Victoria rules out mandatory fuel price reporting scheme, calls on councils to attract greater competition

The inquiry recommended regional councils encourage new fuel players to enter the market.

The inquiry recommended regional councils encourage new fuel players to enter the market.

A MANDATORY fuel price reporting scheme has been ruled out for Victoria, with the state to instead focus on encouraging more fuel discounters into regional areas and promoting the RACV’s fuel price app.

The parliament’s economic, education, jobs and skills committee released a report on Tuesday following its inquiry into fuel prices in regional Victoria.

It found that fuel prices in Bendigo were actually below Melbourne from 2013 to 2016, but increased significantly in 2017.

The average fuel price remained higher in Bendigo than in Ballarat, Geelong, Shepparton, Wodonga and Warrnambool, but was cheaper than Mildura and Warrnambool.

Related: APCO scathing of players behind regional Victorian fuel market

While mandatory reporting schemes are already operating in New South Wales, Western Australia and the Northern Territory, the committee found they had failed to reduce prices in regional areas.

The committee instead suggested that regional councils should actively encourage new fuel retailers to their area in order to boost competition.

A new United petrol station was recently proposed for land on the Midland Highway in Epsom, opposite Bunnings.

The Australian Competition and Consumer Commission’s Matthew Schroder told the inquiry that councils needed to make it easier for fuel discounters to set up.

“In some cases we have heard – this is not specific to Victoria – that it is very hard to get prime sites for land for new service stations,” he said.

“So that will be one of the things: to not prevent competition.”

The committee’s chair Nazih Elasmar said there were limited measures the state government could take to improve fuel affordability in regional Victoria, but believed increased awareness of fuel price apps would be a good start.

“The committee supports the use of fuel price apps to improve the information available to regional Victorians when choosing when and where to purchase fuel,” he said.

“It also favours other measures to stimulate competition in regional fuel markets such as reviewing planning policies to encourage the entry of new independent retailers or fuel discounters.”

Smaller towns usually face greater price pressure than larger towns, the report found.

Mark Naish, of Kyneton, told the committee that the town’s two petrol stations almost always displayed the same price, which was considerably higher than Bendigo and Melbourne.

“It is not unusual for the price of LPG in Kyneton to be up to 15 cents per Litre higher than city prices, and up to 10 cents per Litre higher than Bendigo prices, or, for that matter, surrounding large towns,” he said.

“There also seems to be no competition between the two service stations even though they are sited opposite each other.

“There has been very little movement in fuel prices over the past five years or more.

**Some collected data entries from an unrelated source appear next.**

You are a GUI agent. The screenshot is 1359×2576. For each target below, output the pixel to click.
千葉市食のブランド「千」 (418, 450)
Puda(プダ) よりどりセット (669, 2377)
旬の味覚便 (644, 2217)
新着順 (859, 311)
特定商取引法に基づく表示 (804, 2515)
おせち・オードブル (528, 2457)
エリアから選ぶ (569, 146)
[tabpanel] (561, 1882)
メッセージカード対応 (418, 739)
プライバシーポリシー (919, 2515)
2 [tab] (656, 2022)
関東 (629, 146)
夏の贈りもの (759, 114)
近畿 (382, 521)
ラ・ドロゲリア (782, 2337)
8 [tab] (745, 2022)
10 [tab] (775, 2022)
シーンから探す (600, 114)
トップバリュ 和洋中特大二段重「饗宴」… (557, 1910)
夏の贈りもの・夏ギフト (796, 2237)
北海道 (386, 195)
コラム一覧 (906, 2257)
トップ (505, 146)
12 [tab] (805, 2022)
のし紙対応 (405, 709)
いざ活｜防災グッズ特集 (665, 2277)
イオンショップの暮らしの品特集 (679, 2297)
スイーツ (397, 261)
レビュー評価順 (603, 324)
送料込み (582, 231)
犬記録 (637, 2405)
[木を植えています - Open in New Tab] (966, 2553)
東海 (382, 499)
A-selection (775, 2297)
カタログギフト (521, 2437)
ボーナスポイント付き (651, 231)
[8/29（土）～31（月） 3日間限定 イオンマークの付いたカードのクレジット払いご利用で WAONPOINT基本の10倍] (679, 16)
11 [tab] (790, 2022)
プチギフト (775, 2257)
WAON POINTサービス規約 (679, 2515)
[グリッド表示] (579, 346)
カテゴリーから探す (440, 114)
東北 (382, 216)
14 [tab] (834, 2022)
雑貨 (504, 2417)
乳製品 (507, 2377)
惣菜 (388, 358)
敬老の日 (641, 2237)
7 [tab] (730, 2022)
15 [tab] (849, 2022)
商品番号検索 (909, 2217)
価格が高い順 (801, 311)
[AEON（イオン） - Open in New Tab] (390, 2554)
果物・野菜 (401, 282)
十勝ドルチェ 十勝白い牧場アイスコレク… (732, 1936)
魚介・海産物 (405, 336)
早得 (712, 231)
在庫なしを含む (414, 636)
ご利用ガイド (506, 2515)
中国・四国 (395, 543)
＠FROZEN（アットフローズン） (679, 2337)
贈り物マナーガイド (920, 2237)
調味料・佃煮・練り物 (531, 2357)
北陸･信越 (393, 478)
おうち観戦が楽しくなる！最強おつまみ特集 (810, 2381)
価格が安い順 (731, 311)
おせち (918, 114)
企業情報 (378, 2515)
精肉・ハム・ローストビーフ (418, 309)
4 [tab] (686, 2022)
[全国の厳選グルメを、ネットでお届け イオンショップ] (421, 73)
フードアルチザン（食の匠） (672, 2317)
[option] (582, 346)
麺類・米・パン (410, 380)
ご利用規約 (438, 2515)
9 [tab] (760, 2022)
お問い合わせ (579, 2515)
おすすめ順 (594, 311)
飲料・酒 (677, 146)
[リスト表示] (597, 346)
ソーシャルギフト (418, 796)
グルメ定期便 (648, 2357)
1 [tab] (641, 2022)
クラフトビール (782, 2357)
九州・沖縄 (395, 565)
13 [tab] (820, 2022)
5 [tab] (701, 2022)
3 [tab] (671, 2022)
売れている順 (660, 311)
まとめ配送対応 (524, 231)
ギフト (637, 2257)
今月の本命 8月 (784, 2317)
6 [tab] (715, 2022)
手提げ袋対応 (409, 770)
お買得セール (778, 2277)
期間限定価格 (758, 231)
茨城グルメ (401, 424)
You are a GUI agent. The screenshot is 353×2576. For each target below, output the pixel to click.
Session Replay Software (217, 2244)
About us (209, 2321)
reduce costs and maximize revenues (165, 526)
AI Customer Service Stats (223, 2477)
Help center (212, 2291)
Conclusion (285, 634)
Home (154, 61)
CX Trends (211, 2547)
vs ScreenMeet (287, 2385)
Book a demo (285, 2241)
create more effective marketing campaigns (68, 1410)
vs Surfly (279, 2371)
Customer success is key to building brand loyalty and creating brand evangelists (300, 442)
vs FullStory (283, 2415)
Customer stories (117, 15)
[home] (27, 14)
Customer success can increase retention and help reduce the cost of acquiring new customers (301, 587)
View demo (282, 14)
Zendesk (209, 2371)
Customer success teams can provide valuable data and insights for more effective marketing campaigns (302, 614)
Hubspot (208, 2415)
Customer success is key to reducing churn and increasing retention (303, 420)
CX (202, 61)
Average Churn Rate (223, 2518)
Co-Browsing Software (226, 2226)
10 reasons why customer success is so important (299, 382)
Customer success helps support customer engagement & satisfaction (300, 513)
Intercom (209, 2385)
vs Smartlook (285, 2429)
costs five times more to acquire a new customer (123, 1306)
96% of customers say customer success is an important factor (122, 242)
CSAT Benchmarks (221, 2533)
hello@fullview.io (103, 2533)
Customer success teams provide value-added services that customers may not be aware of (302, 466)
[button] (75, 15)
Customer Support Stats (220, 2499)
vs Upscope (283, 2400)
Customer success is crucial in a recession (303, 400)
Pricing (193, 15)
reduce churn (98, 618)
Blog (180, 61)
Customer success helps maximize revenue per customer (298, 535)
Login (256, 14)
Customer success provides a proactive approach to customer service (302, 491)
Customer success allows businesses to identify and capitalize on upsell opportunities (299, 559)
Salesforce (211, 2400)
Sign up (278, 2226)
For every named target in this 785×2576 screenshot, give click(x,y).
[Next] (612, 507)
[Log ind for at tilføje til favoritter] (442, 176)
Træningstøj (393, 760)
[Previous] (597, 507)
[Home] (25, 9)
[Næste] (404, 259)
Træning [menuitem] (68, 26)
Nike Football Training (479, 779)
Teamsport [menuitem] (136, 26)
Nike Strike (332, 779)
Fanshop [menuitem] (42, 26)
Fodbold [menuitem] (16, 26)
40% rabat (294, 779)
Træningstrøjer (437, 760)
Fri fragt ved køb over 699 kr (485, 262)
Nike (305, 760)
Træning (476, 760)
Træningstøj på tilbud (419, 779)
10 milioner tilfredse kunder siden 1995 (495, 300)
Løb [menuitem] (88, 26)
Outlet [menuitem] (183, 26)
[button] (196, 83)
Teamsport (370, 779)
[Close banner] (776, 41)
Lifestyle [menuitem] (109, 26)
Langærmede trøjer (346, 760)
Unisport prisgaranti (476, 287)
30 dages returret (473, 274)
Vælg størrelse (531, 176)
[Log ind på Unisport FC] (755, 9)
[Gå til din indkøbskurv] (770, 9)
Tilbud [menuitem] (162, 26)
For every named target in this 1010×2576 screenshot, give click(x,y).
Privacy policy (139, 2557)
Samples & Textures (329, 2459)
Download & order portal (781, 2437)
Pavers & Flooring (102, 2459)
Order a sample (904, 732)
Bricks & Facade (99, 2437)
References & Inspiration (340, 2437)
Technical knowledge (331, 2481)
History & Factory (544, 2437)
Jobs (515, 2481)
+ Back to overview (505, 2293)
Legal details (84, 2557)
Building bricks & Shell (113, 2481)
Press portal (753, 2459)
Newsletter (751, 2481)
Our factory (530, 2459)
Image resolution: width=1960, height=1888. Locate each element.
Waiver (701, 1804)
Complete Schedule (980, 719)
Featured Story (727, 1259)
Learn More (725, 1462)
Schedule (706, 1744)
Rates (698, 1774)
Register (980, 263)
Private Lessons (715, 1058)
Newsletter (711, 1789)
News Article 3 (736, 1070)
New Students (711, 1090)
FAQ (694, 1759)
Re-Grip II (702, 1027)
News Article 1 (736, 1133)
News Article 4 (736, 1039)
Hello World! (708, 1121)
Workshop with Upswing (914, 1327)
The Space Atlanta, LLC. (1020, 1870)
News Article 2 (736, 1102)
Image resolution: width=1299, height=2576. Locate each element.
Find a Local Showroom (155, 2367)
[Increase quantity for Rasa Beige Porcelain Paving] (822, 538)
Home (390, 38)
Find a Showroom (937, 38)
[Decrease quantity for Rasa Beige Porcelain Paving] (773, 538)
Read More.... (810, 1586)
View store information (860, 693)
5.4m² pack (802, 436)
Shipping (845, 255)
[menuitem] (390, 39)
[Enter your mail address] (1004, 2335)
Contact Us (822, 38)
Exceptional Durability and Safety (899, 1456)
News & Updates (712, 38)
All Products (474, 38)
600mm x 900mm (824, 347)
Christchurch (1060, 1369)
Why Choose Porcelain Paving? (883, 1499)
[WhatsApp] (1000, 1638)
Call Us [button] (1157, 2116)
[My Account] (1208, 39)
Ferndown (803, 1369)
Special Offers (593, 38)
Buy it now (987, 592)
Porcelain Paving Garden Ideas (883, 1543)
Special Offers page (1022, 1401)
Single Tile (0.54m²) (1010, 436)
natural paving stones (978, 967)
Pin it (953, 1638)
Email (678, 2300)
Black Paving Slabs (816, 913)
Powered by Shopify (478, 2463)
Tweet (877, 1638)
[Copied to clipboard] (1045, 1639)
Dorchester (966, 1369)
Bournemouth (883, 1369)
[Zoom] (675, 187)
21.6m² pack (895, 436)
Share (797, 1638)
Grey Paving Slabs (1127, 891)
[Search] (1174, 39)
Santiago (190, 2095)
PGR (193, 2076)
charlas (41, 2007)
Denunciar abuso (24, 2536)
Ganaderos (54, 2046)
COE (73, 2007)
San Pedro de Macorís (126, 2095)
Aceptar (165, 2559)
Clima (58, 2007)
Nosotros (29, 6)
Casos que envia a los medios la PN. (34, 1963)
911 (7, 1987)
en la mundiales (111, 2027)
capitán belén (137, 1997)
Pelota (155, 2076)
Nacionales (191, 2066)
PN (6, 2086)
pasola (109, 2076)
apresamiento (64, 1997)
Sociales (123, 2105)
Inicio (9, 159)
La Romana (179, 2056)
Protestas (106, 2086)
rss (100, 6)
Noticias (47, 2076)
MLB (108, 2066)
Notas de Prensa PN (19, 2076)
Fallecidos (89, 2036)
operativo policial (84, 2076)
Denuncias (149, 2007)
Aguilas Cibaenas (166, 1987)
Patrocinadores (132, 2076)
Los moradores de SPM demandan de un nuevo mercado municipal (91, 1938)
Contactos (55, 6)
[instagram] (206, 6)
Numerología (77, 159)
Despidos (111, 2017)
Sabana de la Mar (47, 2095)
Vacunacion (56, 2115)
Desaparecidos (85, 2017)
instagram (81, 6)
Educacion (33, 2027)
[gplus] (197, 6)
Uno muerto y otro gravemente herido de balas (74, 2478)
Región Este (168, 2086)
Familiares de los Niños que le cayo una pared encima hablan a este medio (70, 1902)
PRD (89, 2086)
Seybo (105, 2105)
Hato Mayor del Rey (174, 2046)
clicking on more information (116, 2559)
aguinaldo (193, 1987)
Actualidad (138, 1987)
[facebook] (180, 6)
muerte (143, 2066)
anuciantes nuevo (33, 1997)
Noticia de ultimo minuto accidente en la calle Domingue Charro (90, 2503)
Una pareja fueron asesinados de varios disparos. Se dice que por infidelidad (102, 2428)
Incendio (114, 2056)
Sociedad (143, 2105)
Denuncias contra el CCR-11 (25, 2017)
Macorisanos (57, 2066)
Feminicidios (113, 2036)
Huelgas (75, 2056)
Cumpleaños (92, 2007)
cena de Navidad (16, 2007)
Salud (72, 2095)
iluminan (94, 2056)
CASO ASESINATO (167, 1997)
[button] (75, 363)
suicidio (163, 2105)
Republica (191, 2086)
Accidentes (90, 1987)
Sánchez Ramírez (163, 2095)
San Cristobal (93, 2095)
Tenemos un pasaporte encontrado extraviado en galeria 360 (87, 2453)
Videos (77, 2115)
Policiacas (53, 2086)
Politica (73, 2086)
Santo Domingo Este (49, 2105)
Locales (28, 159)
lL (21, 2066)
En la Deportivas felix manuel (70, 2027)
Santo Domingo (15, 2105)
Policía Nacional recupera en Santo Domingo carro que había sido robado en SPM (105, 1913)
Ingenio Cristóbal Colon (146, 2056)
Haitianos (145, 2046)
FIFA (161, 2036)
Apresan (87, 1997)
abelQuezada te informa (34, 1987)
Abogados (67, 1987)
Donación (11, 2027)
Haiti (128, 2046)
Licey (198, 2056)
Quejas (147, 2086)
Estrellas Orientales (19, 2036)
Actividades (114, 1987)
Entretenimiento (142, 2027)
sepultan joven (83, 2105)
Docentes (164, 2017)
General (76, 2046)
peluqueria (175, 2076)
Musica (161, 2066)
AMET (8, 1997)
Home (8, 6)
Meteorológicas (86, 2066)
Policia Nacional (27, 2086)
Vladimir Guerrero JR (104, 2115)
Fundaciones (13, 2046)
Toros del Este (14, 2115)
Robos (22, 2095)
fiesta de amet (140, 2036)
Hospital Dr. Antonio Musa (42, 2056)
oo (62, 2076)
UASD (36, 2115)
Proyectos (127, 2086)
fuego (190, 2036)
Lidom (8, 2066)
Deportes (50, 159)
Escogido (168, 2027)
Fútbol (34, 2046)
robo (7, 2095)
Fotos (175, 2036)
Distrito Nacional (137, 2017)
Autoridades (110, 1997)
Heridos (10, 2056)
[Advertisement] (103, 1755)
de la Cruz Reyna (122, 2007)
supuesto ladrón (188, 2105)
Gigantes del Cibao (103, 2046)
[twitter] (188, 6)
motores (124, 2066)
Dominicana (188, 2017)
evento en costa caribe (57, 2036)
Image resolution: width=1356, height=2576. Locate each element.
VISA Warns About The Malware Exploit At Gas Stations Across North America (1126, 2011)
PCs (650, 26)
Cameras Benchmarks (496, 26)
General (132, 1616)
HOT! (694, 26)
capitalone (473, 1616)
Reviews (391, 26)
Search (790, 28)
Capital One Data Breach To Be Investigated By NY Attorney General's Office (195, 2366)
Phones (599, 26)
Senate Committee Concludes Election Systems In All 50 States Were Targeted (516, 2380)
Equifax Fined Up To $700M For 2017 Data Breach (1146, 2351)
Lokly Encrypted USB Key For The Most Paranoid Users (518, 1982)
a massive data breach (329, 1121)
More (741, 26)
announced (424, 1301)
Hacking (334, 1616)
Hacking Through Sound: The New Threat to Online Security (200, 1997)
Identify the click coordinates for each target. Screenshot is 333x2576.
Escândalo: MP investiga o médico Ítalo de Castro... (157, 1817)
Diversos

As a consequence of this, I simply refuse to fill my vehicles from either petrol/LPG stations in Kyneton, preferring to fill when opportunity presents itself at other service stations.”

The difference between prices in Melbourne and regional Victoria had decreased in the past two years. The average difference is 0.7 cents per litre.

The committee also recommended smaller communities look at community-owned petrol stations, like in Kaniva near the South Australian border.